Lovely photos! The Cotswolds are absolutely on my ever-expanding “must travel to…” list.
Haha – yes, my list keeps growing too!
Such beautiful photos of such a gorgeous part of the world. It looks just like I imagine Meadowford on Smythe would look. I half expected to see the 4 biddies in one of your photos!! Lol.
Thank you for sharing. I’ve never been there, but would love to visit one day.
The Hollyhocks are stunning, I’m not sure I’d get them to grow here in FNQ.
Thanks, Katja! I think you might succeed with hollyhocks – they seem to really enjoy heat & sunshine, and at least you shouldn’t have such a problem with drought in FNQ? (the weather is tropical so you have rain regularly, no?)
Hope the family is all well! 🙂
I love this post. What a perfect place for the crime. Slaughter Tea House Crime. 🤣
Haha – it does sound very incongruous, doesn’t it?

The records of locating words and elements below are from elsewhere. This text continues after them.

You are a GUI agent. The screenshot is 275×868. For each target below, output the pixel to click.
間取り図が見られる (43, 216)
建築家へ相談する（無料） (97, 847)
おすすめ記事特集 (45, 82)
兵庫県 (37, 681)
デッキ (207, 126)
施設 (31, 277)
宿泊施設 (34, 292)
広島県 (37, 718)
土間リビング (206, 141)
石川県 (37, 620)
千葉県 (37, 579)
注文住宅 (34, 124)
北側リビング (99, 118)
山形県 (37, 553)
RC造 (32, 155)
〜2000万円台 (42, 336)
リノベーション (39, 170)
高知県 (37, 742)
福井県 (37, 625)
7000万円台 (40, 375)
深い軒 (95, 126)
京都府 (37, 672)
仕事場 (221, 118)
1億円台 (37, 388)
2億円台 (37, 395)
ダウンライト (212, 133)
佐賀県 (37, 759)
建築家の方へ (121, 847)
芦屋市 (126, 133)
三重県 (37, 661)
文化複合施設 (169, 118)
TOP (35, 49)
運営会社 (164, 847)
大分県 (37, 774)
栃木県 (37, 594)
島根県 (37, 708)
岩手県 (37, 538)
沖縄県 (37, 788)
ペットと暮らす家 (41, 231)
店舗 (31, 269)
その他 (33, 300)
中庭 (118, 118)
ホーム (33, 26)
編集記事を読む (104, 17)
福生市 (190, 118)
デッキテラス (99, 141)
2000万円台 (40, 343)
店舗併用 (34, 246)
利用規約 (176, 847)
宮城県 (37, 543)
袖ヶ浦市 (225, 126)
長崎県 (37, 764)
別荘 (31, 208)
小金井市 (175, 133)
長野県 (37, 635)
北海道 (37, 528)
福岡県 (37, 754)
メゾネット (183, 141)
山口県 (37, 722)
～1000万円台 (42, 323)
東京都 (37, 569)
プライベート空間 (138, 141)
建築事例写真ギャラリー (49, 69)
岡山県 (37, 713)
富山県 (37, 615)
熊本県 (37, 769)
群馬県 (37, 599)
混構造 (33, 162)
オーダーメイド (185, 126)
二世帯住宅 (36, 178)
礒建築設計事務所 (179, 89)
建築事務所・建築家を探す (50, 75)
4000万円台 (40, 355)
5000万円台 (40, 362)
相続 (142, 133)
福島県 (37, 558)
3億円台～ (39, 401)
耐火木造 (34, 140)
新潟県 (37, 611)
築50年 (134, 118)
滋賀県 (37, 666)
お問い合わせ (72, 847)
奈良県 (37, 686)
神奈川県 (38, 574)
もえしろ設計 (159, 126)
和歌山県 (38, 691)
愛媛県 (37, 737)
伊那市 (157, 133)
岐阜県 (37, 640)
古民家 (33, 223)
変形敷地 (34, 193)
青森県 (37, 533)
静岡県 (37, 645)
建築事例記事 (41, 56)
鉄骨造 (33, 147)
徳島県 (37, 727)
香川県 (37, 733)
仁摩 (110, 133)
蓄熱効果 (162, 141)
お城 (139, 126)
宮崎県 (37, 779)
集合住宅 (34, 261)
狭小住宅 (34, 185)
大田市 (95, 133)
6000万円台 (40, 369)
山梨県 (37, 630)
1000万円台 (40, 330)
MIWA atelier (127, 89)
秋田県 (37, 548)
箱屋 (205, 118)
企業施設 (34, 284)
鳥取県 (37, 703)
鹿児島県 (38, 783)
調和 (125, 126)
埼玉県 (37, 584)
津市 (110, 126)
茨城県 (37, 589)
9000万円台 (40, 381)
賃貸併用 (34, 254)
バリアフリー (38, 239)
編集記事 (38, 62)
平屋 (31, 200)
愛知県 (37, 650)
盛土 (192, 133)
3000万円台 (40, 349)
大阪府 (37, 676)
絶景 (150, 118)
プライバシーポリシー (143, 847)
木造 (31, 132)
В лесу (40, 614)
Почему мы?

LOVE the Cotswolds – been a few times, it’s so magical and English.
Yes, totally agree!
Love the pictures and the story so fun. Thank you
I loved my visit to the Cotswolds. Thank you for taking us on your trip and the beautiful photos!!
Thank you for sharing this! My family of 3 just applied for our passports, and if we make it to England, visiting this region has my top vote! Some of these photos definitely have elements of what my daughter and I have pictured when reading the Oxford Tea Room and Bewitched by Chocolate series.
The Cotswolds area is lovely! Thank you for the tour and I look forward to your next blog.
Your photos are beautiful!
I live in Stratford, Ontario, Canada & this small city is named after England’s Stratford on the Avon. Maybe you could write a mystery about there in one if your series? My favourite series is Bewitched By Chocolate!
I’m fortunate to live in a village in Oxfordshire close to blenheim Palace – I do go about to long compton and the Rollright stones a particular favourite of mine . I do have a recommendation for a cafe in Great Tew when you’re back this way the Quince and clover great food and picturesque setting
Love your books !! I’m an avid audio book listener as always in car and find they while a journey away!
Hello, from Idaho, United States. I am soo jealous!! 😊. So many gorgeous pics! You are very lucky to have been able to visit such a lovely area. I love the “Oh not you again” sign! 😄. I live in a touristy part of Idaho and we get maaany photo happy picture takers too. 😌. Thank you for giving your readers such a vivid and lively world into which to escape the mundane.